Le Congrès brésilien a approuvé mardi – mais les bolonaristes ont voté contre – l’intervention fédérale à Brasilia décrétée dimanche par le président Luiz Inácio Lula da Silva pour permettre à l’État d’assumer des pouvoirs de sécurité après l’attaque du siège des trois branches du gouvernement.
Le Sénat a donné son approbation mardi à la mesure décrétée par le président Lula avec le vote contre de certains associés de Jair Bolsonaro, un jour après l’approbation donnée par la Chambre des députés, où les partisans de l’ancien président brésilien ont choisi de partir avant le vote.

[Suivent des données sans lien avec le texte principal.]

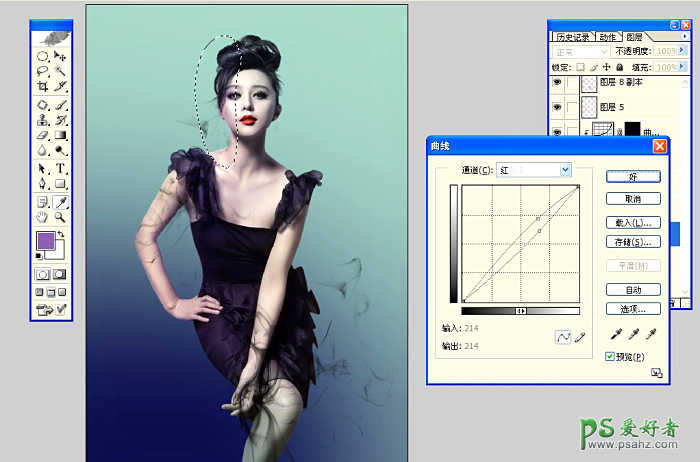
Task: Select the pencil draw-curve icon
Action: (580, 338)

«Cette minorité anti-démocratique ne représente pas le peuple brésilien. Cette minorité putschiste n’imposera pas sa volonté par la barbarie, la force et les actes criminels», a souligné le président du Sénat, Rodrigo Pacheco.

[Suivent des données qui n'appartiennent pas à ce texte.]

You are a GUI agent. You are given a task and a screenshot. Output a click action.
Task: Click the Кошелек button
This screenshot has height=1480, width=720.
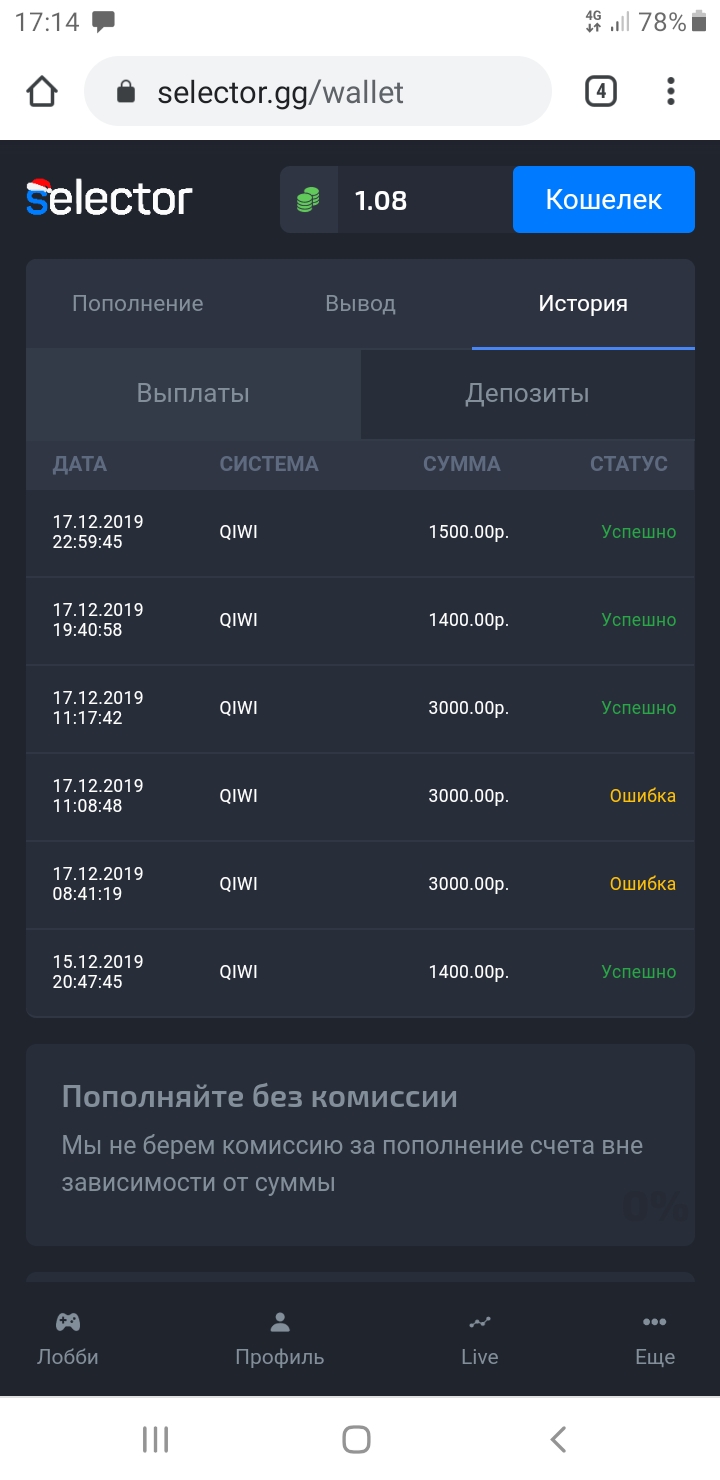click(603, 199)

«Cette minorité extrémiste sera identifiée, fera l’objet d’une enquête et devra rendre des comptes, ainsi que ses financiers, ses organisateurs et les agents publics qui ont volontairement omis de le faire», a déclaré M. Pacheco, qui a demandé que ce qui s’est passé dimanche ne soit pas oublié.

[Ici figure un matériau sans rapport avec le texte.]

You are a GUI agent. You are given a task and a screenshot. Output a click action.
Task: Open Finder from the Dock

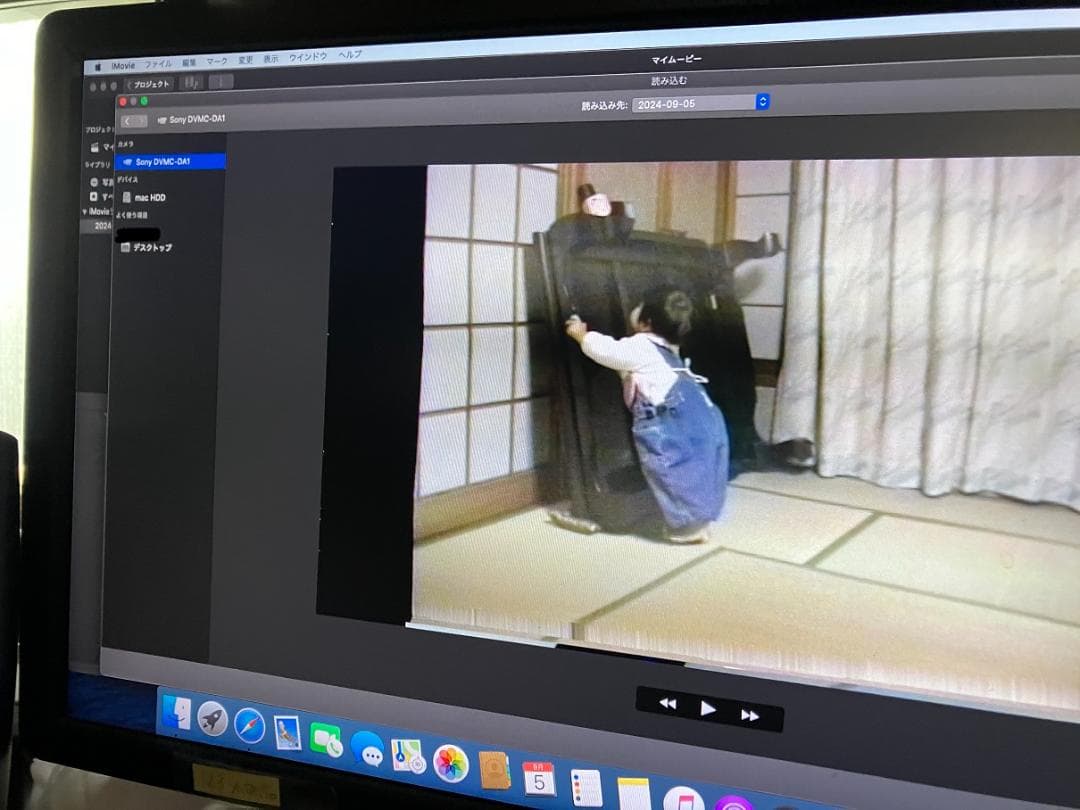pyautogui.click(x=176, y=712)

La mesure, approuvée à l’unanimité par les deux chambres lors d’un vote symbolique, sera en vigueur jusqu’à la fin du mois de janvier. «Le peuple veut le respect de la loi, des institutions et du patrimoine public. La meilleure réponse que nous pouvons donner maintenant est plus de démocratie», a déclaré lundi le président de la Chambre des représentants, Arthur Lira.
Bien que la mesure ait reçu le soutien unanime de la Chambre, certains partisans pro-Bolsonar, comme les députés du Parti libéral (PL) Carla Zambelli et Bia Kicis, ont tenté de reporter le vote, arguant qu’ils auraient plus de temps pour analyser le décret présidentiel.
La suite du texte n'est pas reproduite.